Freedom through Fighting - William Griffin, 7th USCI



Service in the United States army during the American Civil War was one way enslaved men broke their chains of bondage. Finally allowed to officially enlist in the Federal army when President Abraham Lincoln’s Emancipation Proclamation took effect, thousands of enslaved African American men made their way to recruiting stations in areas occupied by the Union army.

In slaveholding yet loyal Border States, like Kentucky, Maryland, Delaware, and Missouri, owners could sometimes file claims and receive compensation for the emancipation of their enslaved property who enlisted in the Union army. Such a deed of manumission exists in the collections of Pamplin Historical Park and the National Museum of the Civil War Soldier.

On September 28, 1864, William Griffin of Worcester County, Maryland, filed a “deed of manumission and release of service” in Baltimore for his former slave, Charles E. Griffin, who enlisted on November 1, 1863, in Company K of the 7th United States Colored Infantry (USCI).

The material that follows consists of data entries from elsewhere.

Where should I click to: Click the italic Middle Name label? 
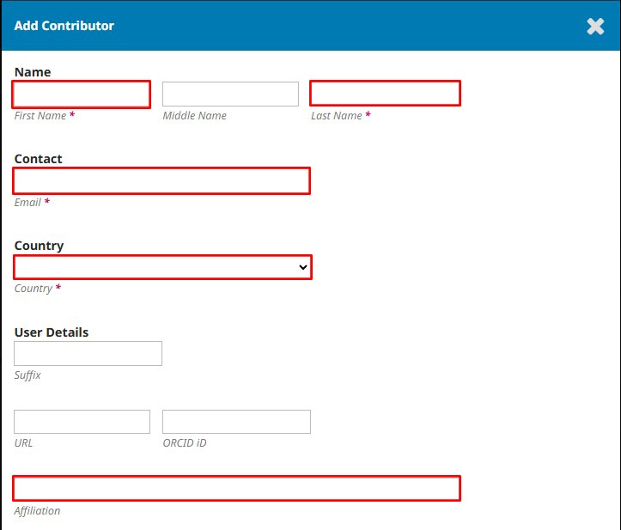(194, 116)
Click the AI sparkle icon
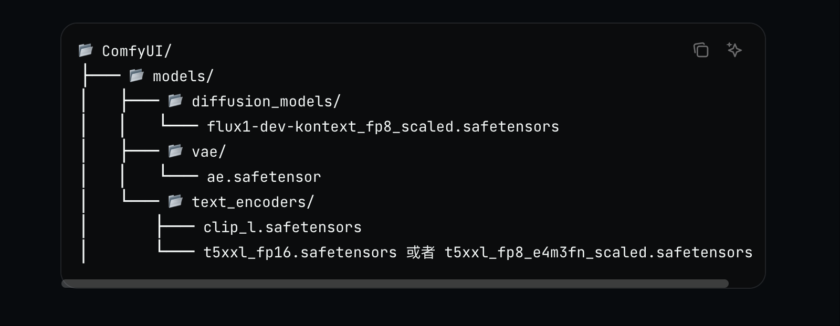 (734, 50)
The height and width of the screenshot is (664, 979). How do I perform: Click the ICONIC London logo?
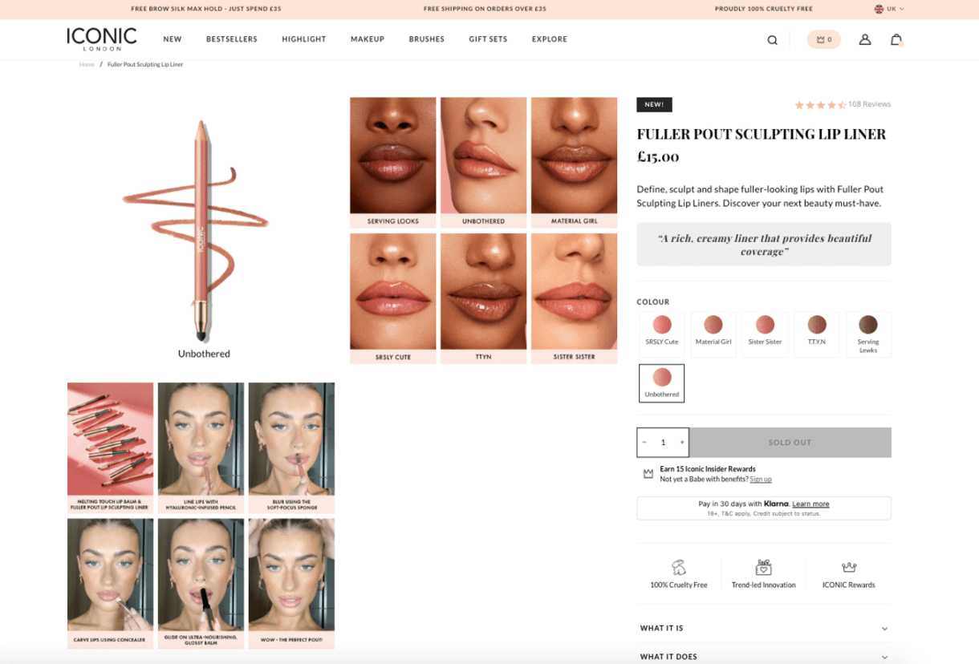(101, 38)
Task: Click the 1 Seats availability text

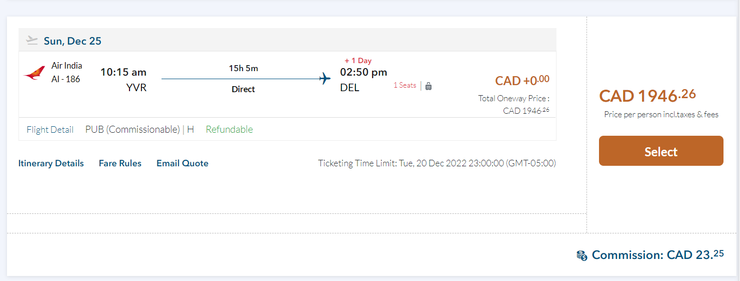Action: click(x=405, y=85)
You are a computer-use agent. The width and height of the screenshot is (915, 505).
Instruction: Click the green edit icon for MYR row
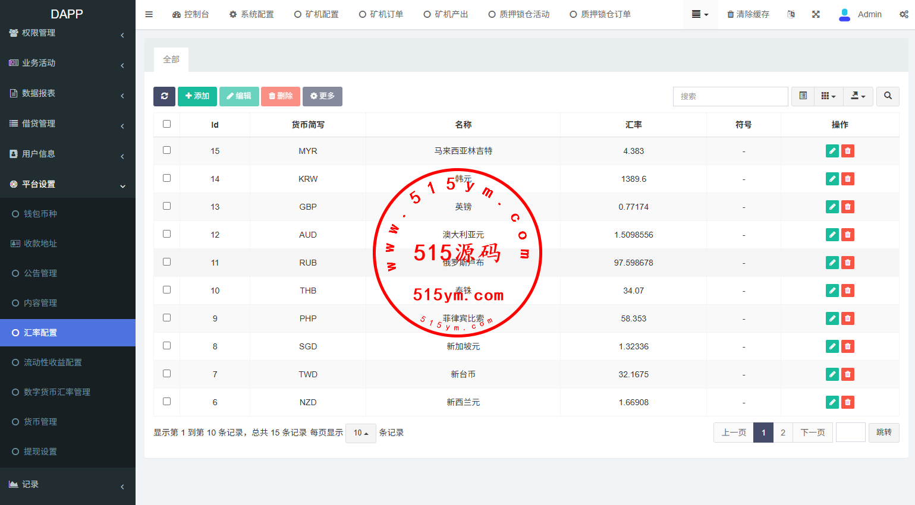[x=832, y=151]
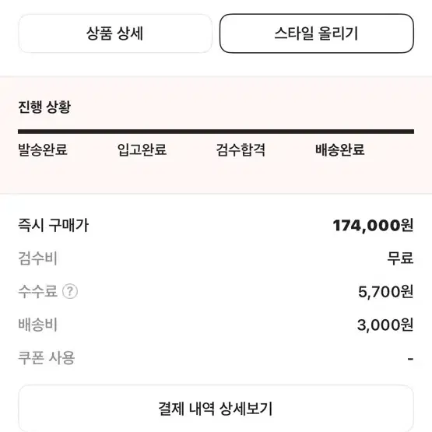Select the 발송완료 progress step

click(43, 150)
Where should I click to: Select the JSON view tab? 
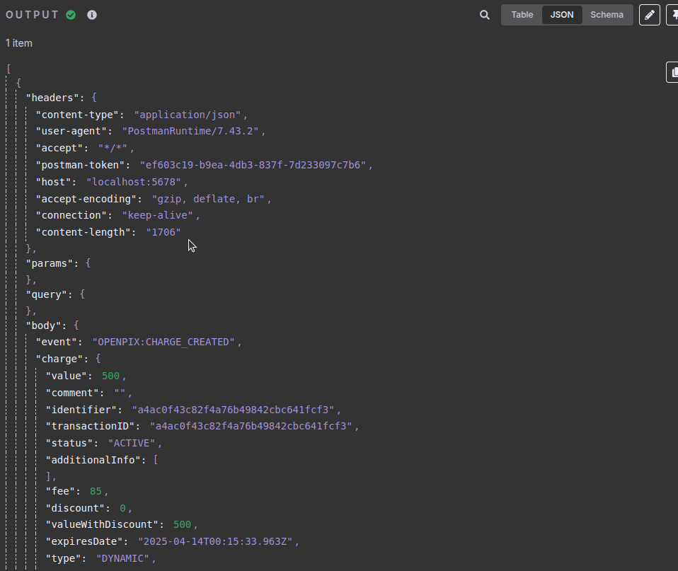(x=562, y=15)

Charles E. Griffin’s service records indicate that he was 23 years old when he enlisted in Berlin, Maryland. Described as 5’ 5 3/4” tall, with a mulatto complexion, Griffin officially mustered into service at Camp Stanton in Charles City, Maryland, on November 12, 1863, enlisting for three years. Upon his muster into service Griffin received a promotion to sergeant.

The 7th USCI was initially detailed to Florida, in the Department of the South, as part of the X Corps. Afterwards transferred to South Carolina, and finally Virginia, the 7th served on the Bermuda Hundred, then in the earthworks just outside of Richmond, as Gen. Ulysses S. Grant’s Union forces tried to capture Petersburg and Richmond. The 7th USCI battled bravely during the Battle of Chaffin’s Farm on September 29, 1864, showing tremendous fortitude in attacks on well defended Fort Gilmer. Amazingly, Charles E. Griffin survived the desperate fighting at Fort Gilmer. During October 1864, the 7th helped man earthen Fort Burnham (formerly Fort Harrison), which the Federals had captured from the Confederates on September 29.

It was during an exchange of artillery on October 10, 1864, that Sgt. Griffin received a mortal wound in the abdomen by a piece of exploding shell. Taken to a nearby field hospital, he died the following day. Described in his service records as “a brave man, cool in action, and a good soldier,” Griffin rests today in Section D, Grave 237 at the Fort Harrison National Cemetery.

Although sadly Charles E. Griffin did not live to see it, his surviving African American comrades of the XXV Corps were among the first troops to enter Richmond on April 3, 1865, effectively putting yet another nail in the coffin of slavery.